IMAGE 1 of 4: Circular portrait

DESCRIPTION: This is an oval, black and white photo of Ada Young, the wife of Charles Young. The studio-quality image shows Ada from the waist looking into the camera over her left shoulder. She is wearing a dark dress, a single strand of pearls, and clip-on earrings. Her long, straight, dark hair is pinned up in a bun on the back of her head. She is smiling slightly and has a sincere look on her face. There is a painted landscape panel behind her.

CREDIT: National Afro-American Museum and Cultural Center

IMAGE 2 of 4: Family

DESCRIPTION: This is a rectangular, black and white photograph of the Young family taken in a studio. From right to left is Charles Young seated, wife Ada Young standing slightly behind Charles’ right shoulder, three-year-old daughter Marie Aurelia Young seated on an elevated stool in front of Ada’s right hip, and six-year-old son Charles Noel Young seated in a lower chair to Marie’s right. All four are looking straight at the camera with serious faces and no smiles. There is a photographic studio screen behind the family of a faded landscape. Charles is wearing a dark suit with a stick pin in his left lapel with a short chain suspended from it, a white collared shirt, a straight tie, and has his hands folded in front of him. The photo shows him from the waist up, and his hair is short and parted on his left side. Ada is wearing a dark two-piece suit, a flowered shirt underneath her jacket, and a large circular pin at her neckline. Her long, dark hair is parted in the middle and is pulled back in a bun. Marie is wearing a dark dress with a patterned apron, lacy collar, and has her hands in her lap. Her short hair has a large, dark bow pinned on the top left side. Charles Noel is wearing a sailor suit with three white stripes on each wide lapel over a white collarless shirt, His left hand is resting on his lap and his right hand on the arm of his chair.
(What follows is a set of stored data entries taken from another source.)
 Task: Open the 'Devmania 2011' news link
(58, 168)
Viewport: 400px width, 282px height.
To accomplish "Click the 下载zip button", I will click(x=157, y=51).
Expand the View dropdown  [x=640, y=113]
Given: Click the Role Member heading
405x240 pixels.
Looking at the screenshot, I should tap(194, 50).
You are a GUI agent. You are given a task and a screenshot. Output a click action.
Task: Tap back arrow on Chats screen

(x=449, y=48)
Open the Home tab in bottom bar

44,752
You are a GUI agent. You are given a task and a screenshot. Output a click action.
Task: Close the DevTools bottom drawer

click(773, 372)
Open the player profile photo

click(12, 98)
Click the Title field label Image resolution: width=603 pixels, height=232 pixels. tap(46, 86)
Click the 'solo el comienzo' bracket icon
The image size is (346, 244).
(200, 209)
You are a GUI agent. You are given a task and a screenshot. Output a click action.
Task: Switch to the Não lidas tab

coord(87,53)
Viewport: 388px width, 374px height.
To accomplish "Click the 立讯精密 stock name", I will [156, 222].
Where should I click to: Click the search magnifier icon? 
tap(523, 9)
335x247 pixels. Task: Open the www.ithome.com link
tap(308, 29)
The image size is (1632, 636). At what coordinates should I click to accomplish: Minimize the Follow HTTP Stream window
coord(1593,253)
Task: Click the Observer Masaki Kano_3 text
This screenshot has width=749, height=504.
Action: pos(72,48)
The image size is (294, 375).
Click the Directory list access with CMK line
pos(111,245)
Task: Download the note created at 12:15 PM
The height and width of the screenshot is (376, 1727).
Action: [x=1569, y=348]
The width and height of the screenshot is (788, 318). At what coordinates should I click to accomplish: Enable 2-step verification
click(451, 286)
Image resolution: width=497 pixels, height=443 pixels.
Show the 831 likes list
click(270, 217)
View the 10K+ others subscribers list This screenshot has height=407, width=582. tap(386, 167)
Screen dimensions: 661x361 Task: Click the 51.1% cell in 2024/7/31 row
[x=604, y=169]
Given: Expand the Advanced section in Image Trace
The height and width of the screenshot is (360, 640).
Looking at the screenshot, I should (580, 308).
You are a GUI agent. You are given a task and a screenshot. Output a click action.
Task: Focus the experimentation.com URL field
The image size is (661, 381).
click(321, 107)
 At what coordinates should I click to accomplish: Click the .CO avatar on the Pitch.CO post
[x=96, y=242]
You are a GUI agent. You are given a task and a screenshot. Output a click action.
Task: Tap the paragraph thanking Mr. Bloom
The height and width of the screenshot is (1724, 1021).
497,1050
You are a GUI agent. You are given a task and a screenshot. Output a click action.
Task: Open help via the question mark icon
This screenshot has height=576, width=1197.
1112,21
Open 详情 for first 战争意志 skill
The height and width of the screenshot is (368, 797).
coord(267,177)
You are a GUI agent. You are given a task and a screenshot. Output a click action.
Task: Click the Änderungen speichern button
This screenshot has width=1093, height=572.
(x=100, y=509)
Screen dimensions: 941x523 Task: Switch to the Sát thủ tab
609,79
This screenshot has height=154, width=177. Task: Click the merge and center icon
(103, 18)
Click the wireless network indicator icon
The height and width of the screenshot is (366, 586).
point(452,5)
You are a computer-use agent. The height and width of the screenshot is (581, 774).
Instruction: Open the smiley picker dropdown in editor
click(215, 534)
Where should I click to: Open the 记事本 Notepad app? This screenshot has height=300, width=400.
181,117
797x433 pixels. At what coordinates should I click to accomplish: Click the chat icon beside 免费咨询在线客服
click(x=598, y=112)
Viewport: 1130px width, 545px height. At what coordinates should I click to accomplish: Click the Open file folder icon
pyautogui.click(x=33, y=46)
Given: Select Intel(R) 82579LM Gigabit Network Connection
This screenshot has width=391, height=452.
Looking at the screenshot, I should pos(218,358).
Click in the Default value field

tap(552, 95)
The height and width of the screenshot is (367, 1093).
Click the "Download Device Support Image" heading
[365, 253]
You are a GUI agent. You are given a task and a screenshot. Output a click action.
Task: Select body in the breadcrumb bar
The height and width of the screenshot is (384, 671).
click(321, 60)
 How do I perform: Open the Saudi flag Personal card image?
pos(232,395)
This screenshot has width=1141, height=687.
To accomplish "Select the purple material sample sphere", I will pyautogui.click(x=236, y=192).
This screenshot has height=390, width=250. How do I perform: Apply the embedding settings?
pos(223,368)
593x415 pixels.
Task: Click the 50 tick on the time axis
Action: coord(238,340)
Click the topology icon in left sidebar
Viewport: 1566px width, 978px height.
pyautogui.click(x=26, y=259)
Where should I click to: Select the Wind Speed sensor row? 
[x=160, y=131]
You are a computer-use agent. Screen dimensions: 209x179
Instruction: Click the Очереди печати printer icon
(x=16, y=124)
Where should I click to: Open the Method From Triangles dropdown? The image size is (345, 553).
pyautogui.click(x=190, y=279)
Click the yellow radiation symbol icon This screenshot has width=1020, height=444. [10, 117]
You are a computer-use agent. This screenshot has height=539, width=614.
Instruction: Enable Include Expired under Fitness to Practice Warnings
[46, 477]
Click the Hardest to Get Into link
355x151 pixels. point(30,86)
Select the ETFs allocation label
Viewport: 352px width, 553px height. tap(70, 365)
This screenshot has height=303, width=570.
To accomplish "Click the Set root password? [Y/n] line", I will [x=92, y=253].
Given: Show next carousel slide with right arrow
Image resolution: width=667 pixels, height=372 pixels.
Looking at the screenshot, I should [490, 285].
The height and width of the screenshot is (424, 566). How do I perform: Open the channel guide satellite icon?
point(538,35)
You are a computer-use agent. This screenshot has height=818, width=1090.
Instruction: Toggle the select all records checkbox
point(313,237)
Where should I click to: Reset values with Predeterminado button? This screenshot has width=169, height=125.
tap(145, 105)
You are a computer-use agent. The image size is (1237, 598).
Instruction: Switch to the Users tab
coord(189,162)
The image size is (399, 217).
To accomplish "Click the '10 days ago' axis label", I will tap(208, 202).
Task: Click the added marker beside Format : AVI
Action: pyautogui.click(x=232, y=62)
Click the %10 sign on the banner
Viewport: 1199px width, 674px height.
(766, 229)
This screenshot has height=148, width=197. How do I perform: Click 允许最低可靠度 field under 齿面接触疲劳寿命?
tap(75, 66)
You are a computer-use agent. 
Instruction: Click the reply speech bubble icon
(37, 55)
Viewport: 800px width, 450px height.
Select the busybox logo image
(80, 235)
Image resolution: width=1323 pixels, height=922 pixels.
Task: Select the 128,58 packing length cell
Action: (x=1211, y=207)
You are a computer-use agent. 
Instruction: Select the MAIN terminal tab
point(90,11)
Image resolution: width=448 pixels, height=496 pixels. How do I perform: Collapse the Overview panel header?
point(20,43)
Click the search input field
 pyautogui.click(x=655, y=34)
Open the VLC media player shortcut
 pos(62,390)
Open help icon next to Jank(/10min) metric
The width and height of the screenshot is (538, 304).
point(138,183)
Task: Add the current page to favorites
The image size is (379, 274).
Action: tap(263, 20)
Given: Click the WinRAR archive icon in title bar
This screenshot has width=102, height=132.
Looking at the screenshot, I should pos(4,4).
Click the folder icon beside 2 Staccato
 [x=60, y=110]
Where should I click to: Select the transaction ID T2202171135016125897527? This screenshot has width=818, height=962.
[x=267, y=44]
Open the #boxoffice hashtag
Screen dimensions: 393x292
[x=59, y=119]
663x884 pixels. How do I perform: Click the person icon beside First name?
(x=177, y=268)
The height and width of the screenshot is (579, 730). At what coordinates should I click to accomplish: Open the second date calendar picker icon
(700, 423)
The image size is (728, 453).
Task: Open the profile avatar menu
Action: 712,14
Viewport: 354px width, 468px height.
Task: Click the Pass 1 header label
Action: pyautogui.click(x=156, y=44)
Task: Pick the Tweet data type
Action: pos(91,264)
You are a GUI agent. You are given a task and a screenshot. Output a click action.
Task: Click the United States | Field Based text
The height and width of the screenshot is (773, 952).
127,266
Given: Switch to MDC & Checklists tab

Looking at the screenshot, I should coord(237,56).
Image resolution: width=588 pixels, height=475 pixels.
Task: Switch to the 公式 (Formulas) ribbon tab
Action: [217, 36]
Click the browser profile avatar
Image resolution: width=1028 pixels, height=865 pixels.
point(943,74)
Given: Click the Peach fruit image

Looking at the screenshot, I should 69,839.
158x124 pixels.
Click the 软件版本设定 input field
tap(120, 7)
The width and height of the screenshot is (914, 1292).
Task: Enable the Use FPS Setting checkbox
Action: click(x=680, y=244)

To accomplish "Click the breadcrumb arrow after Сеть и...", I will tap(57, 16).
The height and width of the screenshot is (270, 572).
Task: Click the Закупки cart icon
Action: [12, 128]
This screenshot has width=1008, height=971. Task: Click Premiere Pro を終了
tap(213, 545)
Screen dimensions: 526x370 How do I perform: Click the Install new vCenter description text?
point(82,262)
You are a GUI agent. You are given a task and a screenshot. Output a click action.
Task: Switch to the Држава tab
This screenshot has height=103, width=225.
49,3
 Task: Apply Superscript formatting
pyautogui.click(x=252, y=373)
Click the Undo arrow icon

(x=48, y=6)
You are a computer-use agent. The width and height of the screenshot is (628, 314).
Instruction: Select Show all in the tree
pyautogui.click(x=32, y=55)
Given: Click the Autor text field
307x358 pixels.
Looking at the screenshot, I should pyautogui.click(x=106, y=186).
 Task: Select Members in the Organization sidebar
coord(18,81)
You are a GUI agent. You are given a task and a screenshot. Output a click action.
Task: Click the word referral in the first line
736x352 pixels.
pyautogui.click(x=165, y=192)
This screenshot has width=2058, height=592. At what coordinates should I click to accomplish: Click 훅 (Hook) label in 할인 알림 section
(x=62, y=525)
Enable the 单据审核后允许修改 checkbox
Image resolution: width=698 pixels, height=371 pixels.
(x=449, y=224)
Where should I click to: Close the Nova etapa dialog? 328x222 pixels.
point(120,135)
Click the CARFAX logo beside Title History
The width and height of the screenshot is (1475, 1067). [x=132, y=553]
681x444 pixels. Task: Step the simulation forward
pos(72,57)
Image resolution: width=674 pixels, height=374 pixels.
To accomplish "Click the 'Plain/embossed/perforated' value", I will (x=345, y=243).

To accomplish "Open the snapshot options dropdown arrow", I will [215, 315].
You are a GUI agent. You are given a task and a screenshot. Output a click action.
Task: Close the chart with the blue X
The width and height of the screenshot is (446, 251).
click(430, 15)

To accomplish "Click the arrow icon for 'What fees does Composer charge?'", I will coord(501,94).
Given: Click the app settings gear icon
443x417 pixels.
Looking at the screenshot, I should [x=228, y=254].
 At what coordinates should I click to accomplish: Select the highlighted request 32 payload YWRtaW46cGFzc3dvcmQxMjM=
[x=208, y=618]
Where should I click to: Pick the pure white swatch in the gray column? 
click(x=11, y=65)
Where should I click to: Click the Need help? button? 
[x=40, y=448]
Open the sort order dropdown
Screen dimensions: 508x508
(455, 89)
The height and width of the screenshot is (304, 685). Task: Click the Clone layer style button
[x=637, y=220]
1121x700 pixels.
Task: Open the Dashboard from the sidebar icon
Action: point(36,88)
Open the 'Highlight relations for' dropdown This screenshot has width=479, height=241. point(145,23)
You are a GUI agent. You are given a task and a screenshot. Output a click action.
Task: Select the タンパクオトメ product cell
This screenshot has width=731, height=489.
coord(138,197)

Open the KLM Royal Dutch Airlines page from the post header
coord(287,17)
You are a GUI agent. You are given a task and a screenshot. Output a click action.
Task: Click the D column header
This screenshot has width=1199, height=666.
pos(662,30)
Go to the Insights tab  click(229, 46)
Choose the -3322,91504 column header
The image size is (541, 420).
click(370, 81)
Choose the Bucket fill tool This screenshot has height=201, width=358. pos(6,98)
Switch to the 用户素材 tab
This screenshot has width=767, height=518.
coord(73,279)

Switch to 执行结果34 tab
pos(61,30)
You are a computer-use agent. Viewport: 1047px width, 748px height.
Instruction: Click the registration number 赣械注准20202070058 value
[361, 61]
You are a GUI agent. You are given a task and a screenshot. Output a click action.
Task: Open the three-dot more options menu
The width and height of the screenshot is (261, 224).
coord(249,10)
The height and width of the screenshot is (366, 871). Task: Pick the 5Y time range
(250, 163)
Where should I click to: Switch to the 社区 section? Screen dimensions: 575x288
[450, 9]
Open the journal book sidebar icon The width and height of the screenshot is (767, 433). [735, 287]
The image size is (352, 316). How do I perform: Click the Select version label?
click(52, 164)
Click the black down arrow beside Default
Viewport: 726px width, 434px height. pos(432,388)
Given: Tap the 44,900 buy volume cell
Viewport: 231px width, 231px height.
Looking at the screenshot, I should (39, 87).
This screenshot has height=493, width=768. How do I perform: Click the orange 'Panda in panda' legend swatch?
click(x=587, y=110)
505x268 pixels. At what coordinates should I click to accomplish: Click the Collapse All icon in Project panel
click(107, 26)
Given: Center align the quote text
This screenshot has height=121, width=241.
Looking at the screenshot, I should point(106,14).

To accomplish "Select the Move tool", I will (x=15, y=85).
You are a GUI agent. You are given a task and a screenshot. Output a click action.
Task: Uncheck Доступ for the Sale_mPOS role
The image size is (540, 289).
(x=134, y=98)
CREDIT: National Afro-American Museum and Cultural Center

IMAGE 3 of 4: Handwritten note

DESCRIPTION: This image is a scan of the beginning of a letter written by Charles Young to his wife Ada. The letters are easy to read, and his cursive handwriting is graceful and elegant. The letter reads: “My dearest Ada: I hope this letter reaches you before your arrival in New York.” The remainder of the letter is cut off in the scan.

CREDIT: National Afro-American Museum and Cultural Center

IMAGE 4 of 4: Signature

DESCRIPTION:This image is a scan of Charles Young’s actual signature. The letters are easy to read, and his cursive handwriting is graceful and elegant. He abbreviated his first name as Chas followed by a period and fully spelled out his last name.


Young’s drive to succeed included his family. He and Ada (above), who attended Spelman College, sent their children to good schools. Ada was active in civil rights and the women’s right to vote. She also managed the family’s businesses.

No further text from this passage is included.